**YOUR ASSIGNMENT:**
Would you transcribe each entry exactly as it stands, omitting the pictures?

**Screenshot grounding data:**
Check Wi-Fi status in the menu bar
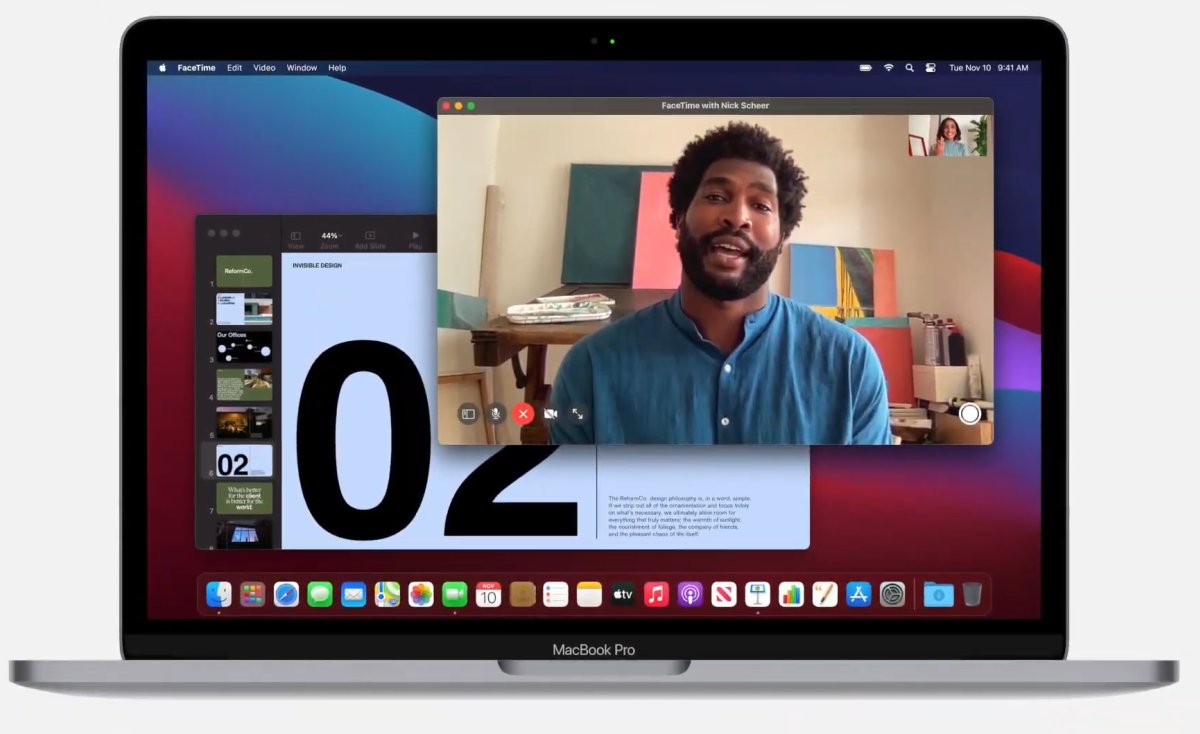[x=888, y=67]
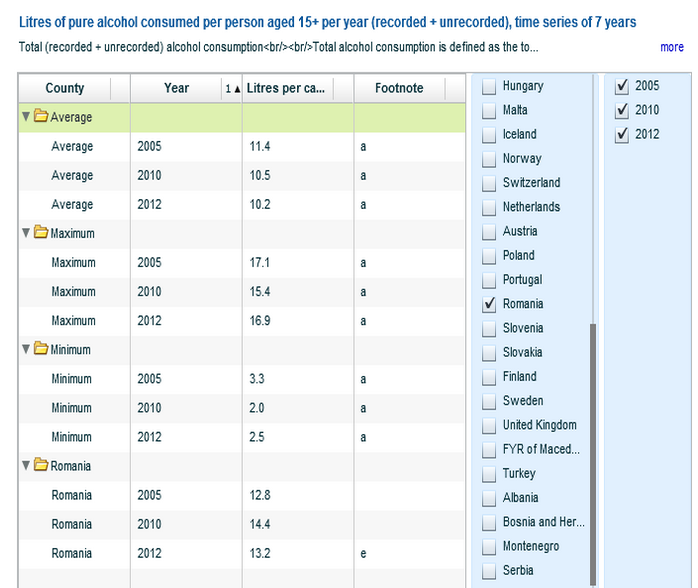The height and width of the screenshot is (588, 698).
Task: Open the 'more' description link
Action: point(672,47)
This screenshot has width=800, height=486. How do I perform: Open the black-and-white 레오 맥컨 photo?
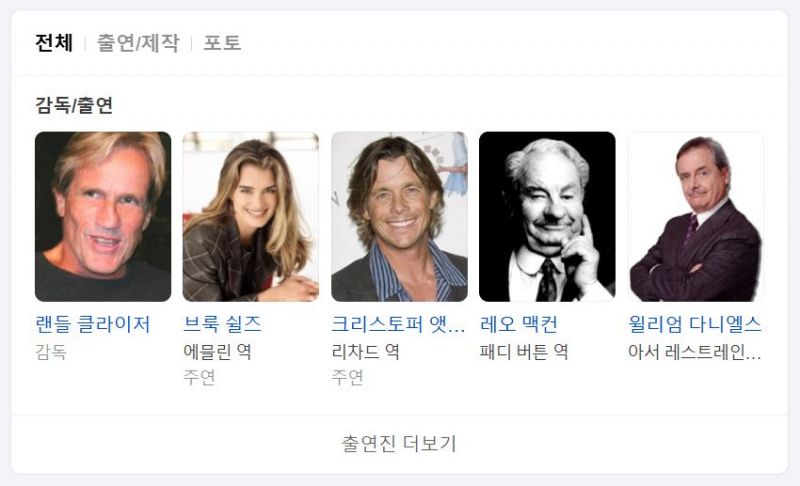(547, 217)
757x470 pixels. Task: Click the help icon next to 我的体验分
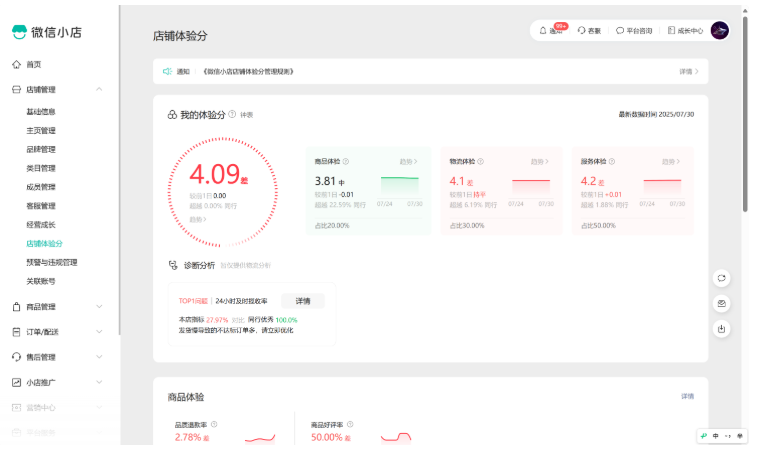232,115
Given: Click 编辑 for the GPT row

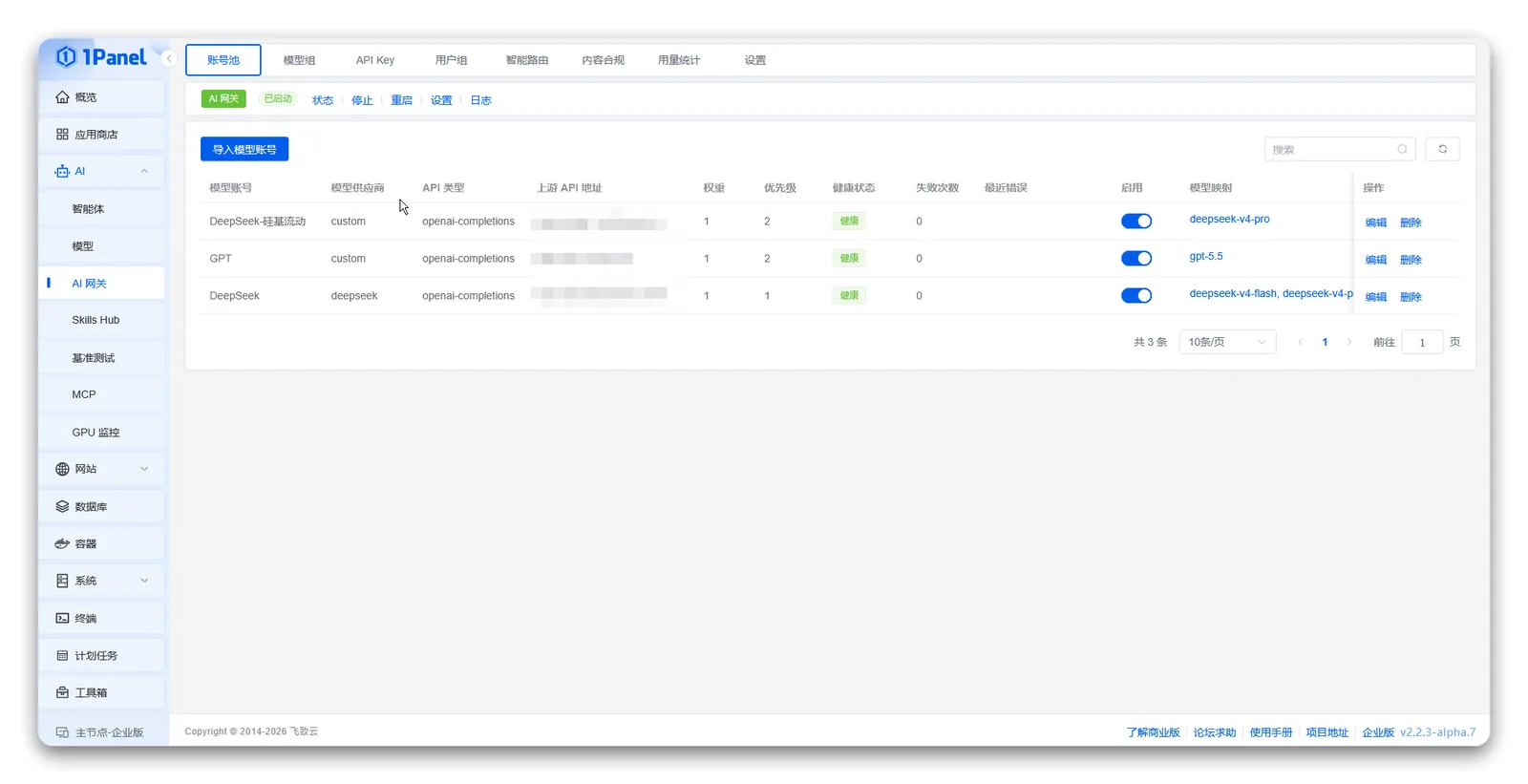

**WRITTEN SOLUTION:**
Check Wi-Fi status in the menu bar
[x=888, y=67]
The height and width of the screenshot is (588, 698).
Task: Open the 'more' description link
Action: point(672,47)
This screenshot has width=800, height=486. How do I perform: Open the black-and-white 레오 맥컨 photo?
(547, 217)
757x470 pixels. Task: Click the help icon next to 我的体验分
232,115
Given: Click 编辑 for the GPT row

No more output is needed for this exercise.